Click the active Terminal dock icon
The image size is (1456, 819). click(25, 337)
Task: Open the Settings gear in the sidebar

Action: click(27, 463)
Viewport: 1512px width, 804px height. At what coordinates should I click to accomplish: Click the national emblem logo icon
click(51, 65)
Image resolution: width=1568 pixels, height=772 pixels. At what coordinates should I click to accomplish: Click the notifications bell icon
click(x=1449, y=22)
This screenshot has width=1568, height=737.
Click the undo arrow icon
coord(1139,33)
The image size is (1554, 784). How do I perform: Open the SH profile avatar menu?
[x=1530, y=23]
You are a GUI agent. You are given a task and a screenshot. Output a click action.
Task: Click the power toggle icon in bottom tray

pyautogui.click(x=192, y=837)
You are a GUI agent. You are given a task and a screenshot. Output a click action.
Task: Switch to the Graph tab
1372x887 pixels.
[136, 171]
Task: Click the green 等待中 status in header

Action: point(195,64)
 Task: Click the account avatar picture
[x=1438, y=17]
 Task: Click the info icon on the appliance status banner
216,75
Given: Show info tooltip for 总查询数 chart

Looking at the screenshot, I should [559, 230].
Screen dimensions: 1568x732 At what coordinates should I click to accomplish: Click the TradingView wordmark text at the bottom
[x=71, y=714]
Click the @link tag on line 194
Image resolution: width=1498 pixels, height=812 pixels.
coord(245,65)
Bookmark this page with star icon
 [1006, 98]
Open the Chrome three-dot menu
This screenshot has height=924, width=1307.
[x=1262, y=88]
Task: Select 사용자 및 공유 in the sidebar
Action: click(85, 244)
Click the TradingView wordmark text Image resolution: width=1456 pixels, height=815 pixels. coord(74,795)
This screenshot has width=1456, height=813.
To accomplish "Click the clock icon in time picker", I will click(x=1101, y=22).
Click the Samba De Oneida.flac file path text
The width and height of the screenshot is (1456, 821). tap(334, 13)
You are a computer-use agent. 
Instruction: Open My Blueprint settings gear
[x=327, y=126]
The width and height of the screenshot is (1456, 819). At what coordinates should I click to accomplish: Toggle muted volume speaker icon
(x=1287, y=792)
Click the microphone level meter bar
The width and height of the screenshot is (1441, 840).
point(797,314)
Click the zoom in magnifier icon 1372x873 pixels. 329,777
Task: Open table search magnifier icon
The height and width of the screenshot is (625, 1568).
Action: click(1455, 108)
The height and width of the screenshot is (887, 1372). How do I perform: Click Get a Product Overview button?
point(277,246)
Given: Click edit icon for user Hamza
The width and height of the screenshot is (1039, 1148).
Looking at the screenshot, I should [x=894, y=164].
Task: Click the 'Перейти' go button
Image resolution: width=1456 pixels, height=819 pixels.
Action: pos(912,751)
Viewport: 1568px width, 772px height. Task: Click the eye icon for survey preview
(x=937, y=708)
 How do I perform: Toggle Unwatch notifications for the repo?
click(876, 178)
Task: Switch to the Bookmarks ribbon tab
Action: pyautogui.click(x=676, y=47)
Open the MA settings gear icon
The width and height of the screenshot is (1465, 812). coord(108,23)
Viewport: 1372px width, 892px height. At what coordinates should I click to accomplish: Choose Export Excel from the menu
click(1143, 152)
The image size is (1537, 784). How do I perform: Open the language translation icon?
◆ ◆ ◆ ◆ ◆
Retype all of the material, keeping each line exact.

Click the active Terminal dock icon
The image size is (1456, 819). click(25, 337)
Task: Open the Settings gear in the sidebar

Action: click(27, 463)
Viewport: 1512px width, 804px height. At what coordinates should I click to accomplish: Click the national emblem logo icon
click(51, 65)
Image resolution: width=1568 pixels, height=772 pixels. At what coordinates should I click to accomplish: Click the notifications bell icon
click(x=1449, y=22)
This screenshot has width=1568, height=737.
Click the undo arrow icon
coord(1139,33)
The image size is (1554, 784). How do I perform: Open the SH profile avatar menu?
[x=1530, y=23]
You are a GUI agent. You are given a task and a screenshot. Output a click action.
Task: Click the power toggle icon in bottom tray

pyautogui.click(x=192, y=837)
You are a GUI agent. You are given a task and a screenshot. Output a click action.
Task: Switch to the Graph tab
1372x887 pixels.
[136, 171]
Task: Click the green 等待中 status in header

Action: point(195,64)
 Task: Click the account avatar picture
[x=1438, y=17]
 Task: Click the info icon on the appliance status banner
216,75
Given: Show info tooltip for 总查询数 chart

Looking at the screenshot, I should [559, 230].
Screen dimensions: 1568x732 At what coordinates should I click to accomplish: Click the TradingView wordmark text at the bottom
[x=71, y=714]
Click the @link tag on line 194
Image resolution: width=1498 pixels, height=812 pixels.
coord(245,65)
Bookmark this page with star icon
 [1006, 98]
Open the Chrome three-dot menu
This screenshot has height=924, width=1307.
[x=1262, y=88]
Task: Select 사용자 및 공유 in the sidebar
Action: click(85, 244)
Click the TradingView wordmark text Image resolution: width=1456 pixels, height=815 pixels. coord(74,795)
This screenshot has width=1456, height=813.
To accomplish "Click the clock icon in time picker", I will click(x=1101, y=22).
Click the Samba De Oneida.flac file path text
The width and height of the screenshot is (1456, 821). tap(334, 13)
You are a computer-use agent. 
Instruction: Open My Blueprint settings gear
[x=327, y=126]
The width and height of the screenshot is (1456, 819). At what coordinates should I click to accomplish: Toggle muted volume speaker icon
(x=1287, y=792)
Click the microphone level meter bar
The width and height of the screenshot is (1441, 840).
point(797,314)
Click the zoom in magnifier icon 1372x873 pixels. 329,777
Task: Open table search magnifier icon
The height and width of the screenshot is (625, 1568).
Action: click(1455, 108)
The height and width of the screenshot is (887, 1372). How do I perform: Click Get a Product Overview button?
point(277,246)
Given: Click edit icon for user Hamza
The width and height of the screenshot is (1039, 1148).
Looking at the screenshot, I should [x=894, y=164].
Task: Click the 'Перейти' go button
Image resolution: width=1456 pixels, height=819 pixels.
Action: pos(912,751)
Viewport: 1568px width, 772px height. Task: Click the eye icon for survey preview
(x=937, y=708)
 How do I perform: Toggle Unwatch notifications for the repo?
click(876, 178)
Task: Switch to the Bookmarks ribbon tab
Action: pyautogui.click(x=676, y=47)
Open the MA settings gear icon
The width and height of the screenshot is (1465, 812). coord(108,23)
Viewport: 1372px width, 892px height. At what coordinates should I click to accomplish: Choose Export Excel from the menu
click(1143, 152)
The image size is (1537, 784). How do I perform: Open the language translation icon?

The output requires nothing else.